Поскольку юмор помогает менять точку зрения, это еще и мощный механизм выживания перед лицом жизненных невзгод. Я уверен, что вы сталкивались с так называемым «юмором висельника» — когда в напряженных или печальных обстоятельствах человека накрывает волна спасительного смеха. Это похоже на процесс рождения каламбура, но по-другому: человек ищет новую интерпретацию событий и в конце концов находит какую-то ноту абсурда, которая и вызывает смех. Наверняка здесь и таятся корни чувства юмора семейства Най. Восьмого декабря 1941 года, в день трагедии Пёрл-Харбора (к западу от международной линии перемены дат) мой отец с товарищами попал под атаку Военно-морского флота Японии.
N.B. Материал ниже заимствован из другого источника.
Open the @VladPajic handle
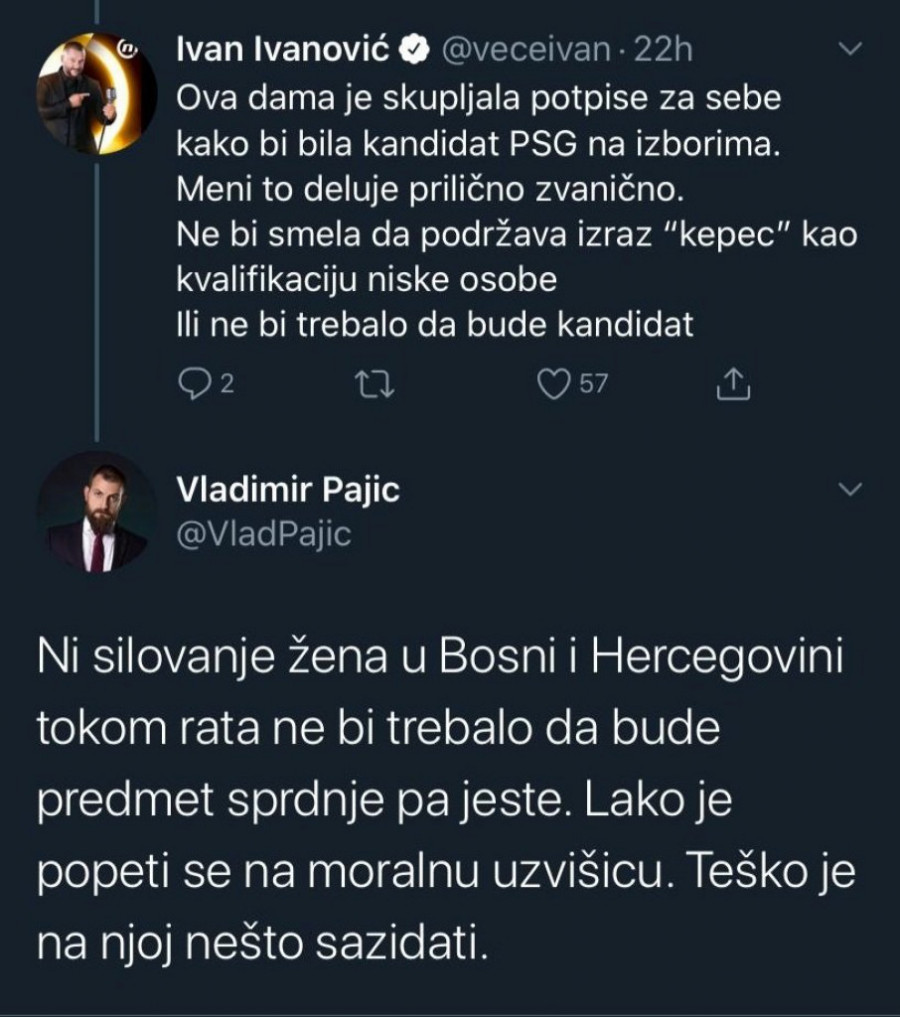pyautogui.click(x=263, y=535)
Двадцать четвертого декабря 1941 года мой отец со своим подразделением был взят в плен моряками Военно-морского флота Японии на далеком атолле Уэйк-Айленд посреди безбрежного Тихого океана. Потом он провел в японском лагере для военнопленных 44 месяца — почти 4 года. Раза два меня брали на встречу выживших защитников Уэйк-Айленда, и, послушав их рассказы, я сделал вывод, что отца спасло чувство юмора.
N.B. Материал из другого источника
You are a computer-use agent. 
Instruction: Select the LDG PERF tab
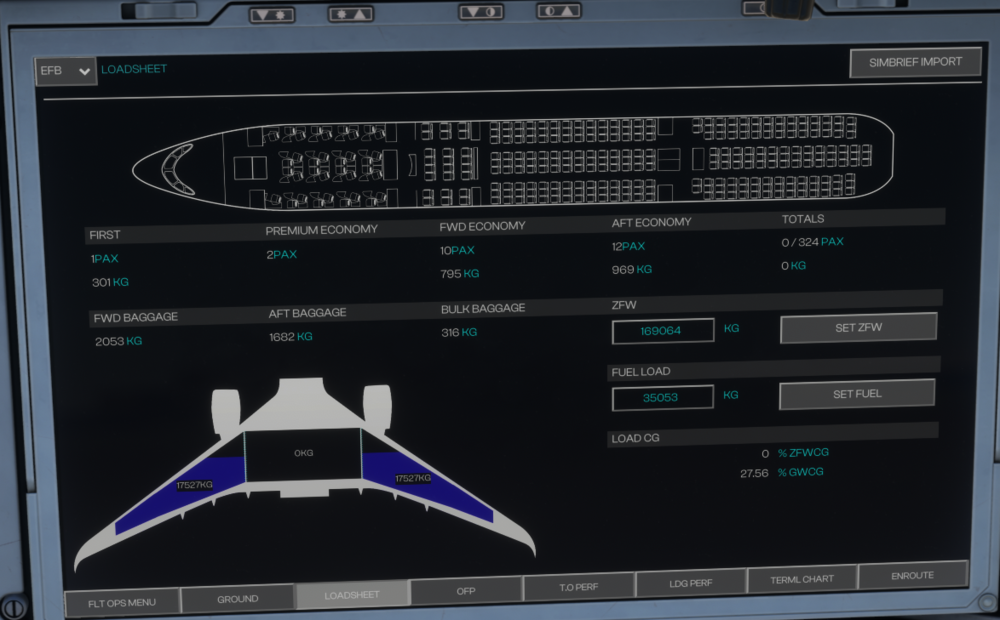coord(690,583)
Быть военнопленным — это, как бы так выразиться, сильный стресс. Ежедневные побои. Ежедневный голод. Ежедневная изнурительная усталость. Летом они работали на солнцепеке. Зимой мерзли до костей. То и дело кого-то выбирали — совершенно случайно — и сносили ему голову мечом: эта безумная реконструкция ритуала, принятого в Эдо в XVII веке, была призвана всего-навсего напомнить пленным, что лагерное начальство серьезно настроено. Мой отец называл лагерных охранников «вояками» (gung ho — это сильно американизированный вариант японского выражения, означающего «а ну-ка все вместе», вошедший в пословицу среди американских военных моряков). Ничего себе! Они рубят людям головы — и он называет их просто «вояками»?! Но именно так папа с друзьями пытался выжить в сложившихся обстоятельствах: жизнь была такой страшной, что о ней невозможно было говорить прямо, и тогда и сейчас, даже с женами и детьми.
Словесные игры стали для отца и других военнопленных мощным средством поддержать боевой дух. Они придумали свой язык под названием «тут», чтобы лагерное начальство не понимало их личных разговоров, то есть создали информационную игру. На языке «тут» слова надо произносить побуквенно и очень быстро: согласный звук произносится как «звук-у-звук», то есть вместо «б» надо произносить «буб», а вместо «ф» — «фуф». А гласные произносятся нормально. Но есть исключения: буква «с» — английская «си» — читается «кэш», чтобы отличить ее от «k» — «кей», которая читается «кук». Четыре года практики — и все очень бегло «тутировали» любые фразы. Папины друзья называли его «Нун-е-дуд» — «Нед». «Эй, Нунедуд, гугдуде тута лулопупатута?» — «Эй, Нед, где та лопата?»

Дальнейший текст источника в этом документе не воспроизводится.